Exercise goal: Only the lines from the one that contains "Task: Apply Auto White Balance" through the last line of the data below should be duplicated, exactly and without pictures.

═══ Stored data ═══

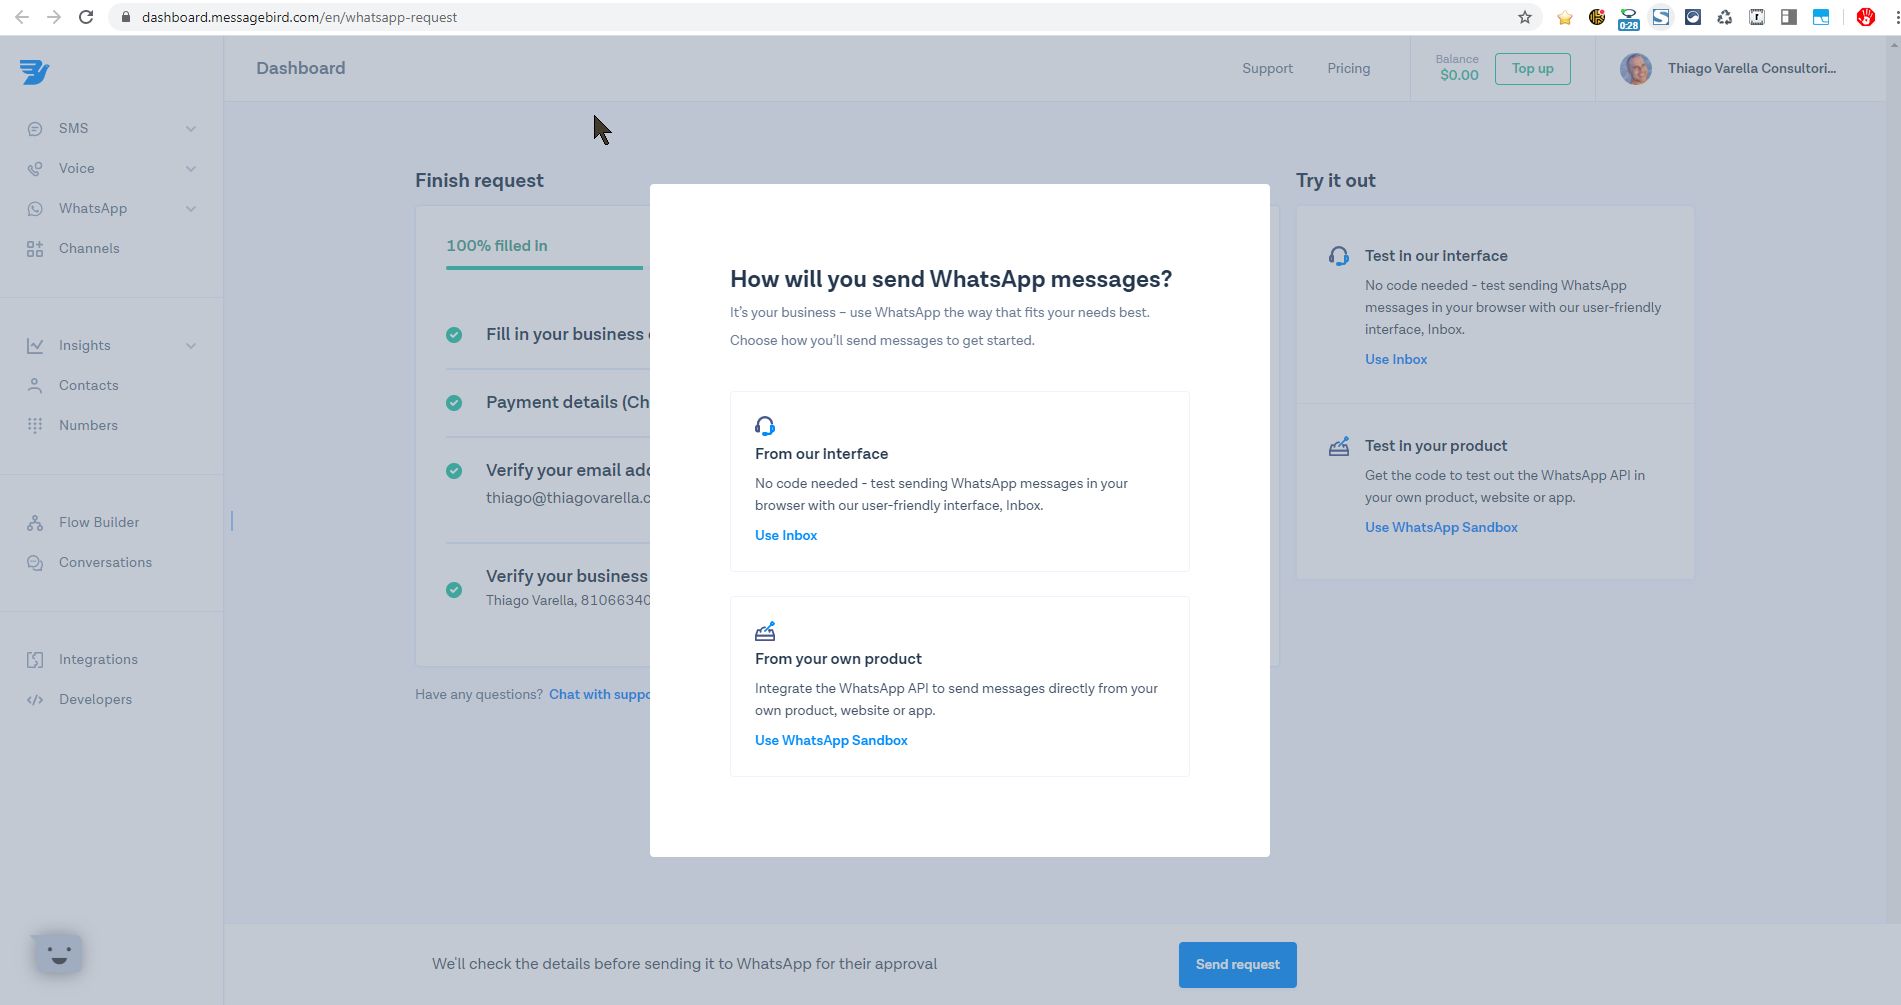
Task: Click the Developers code icon
Action: click(35, 700)
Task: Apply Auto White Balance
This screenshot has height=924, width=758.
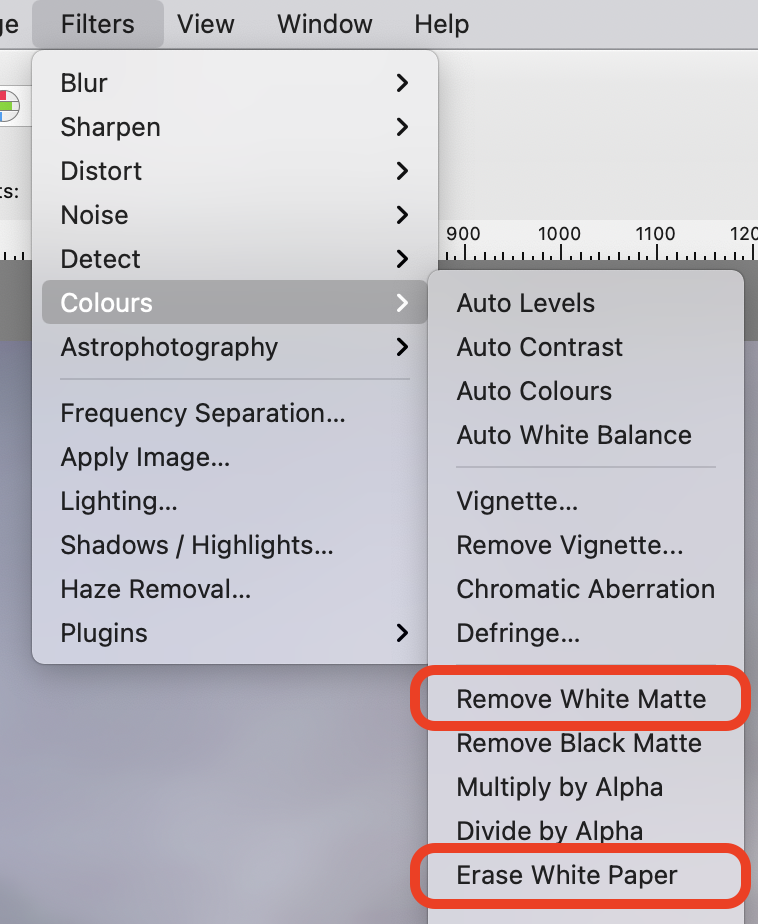Action: pyautogui.click(x=574, y=435)
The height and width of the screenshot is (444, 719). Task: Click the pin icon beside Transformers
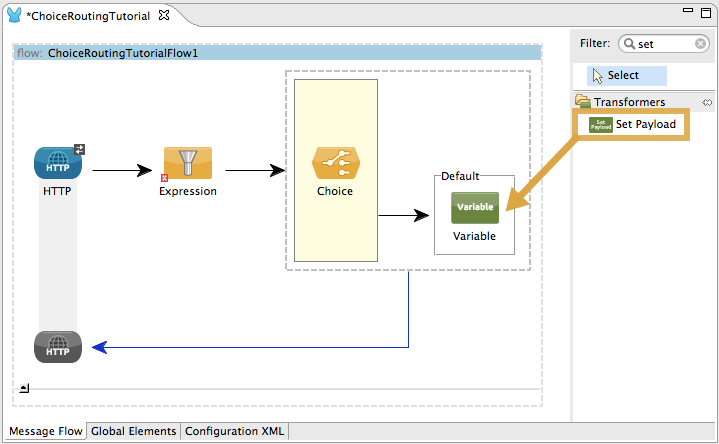[x=707, y=102]
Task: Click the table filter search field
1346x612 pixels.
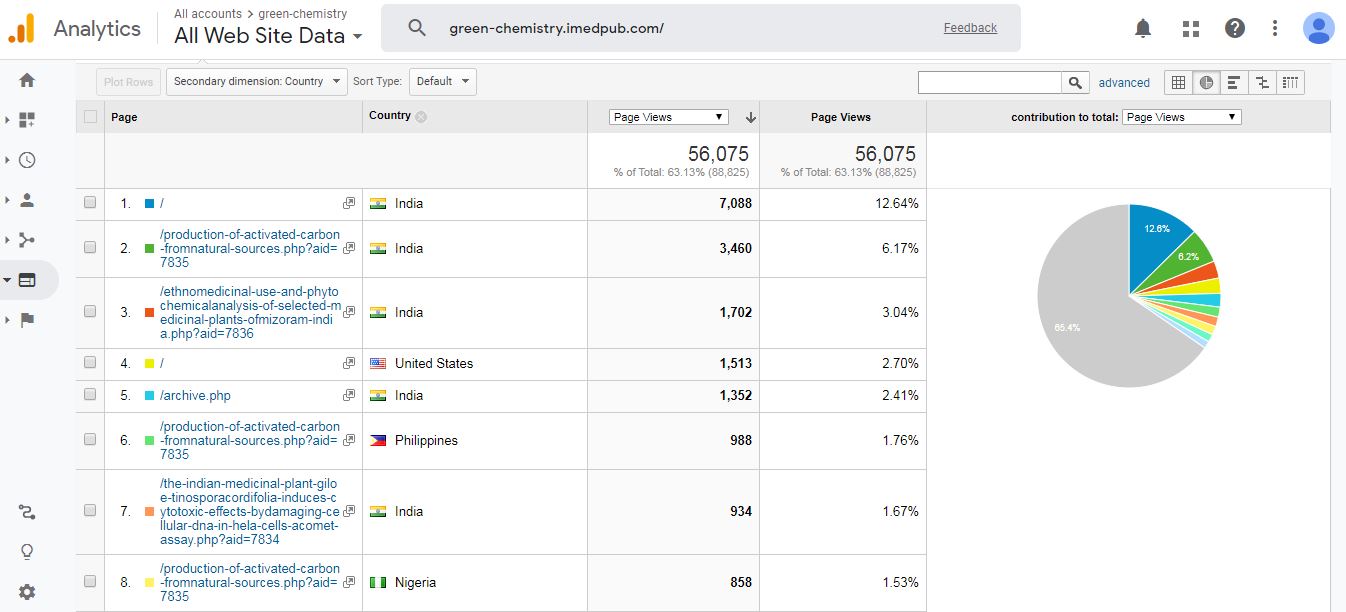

═══

Problem solution:
Task: Apply Auto White Balance
This screenshot has height=924, width=758.
Action: pyautogui.click(x=574, y=435)
The height and width of the screenshot is (444, 719). Task: Click the pin icon beside Transformers
[x=707, y=102]
Task: Click the table filter search field
1346x612 pixels.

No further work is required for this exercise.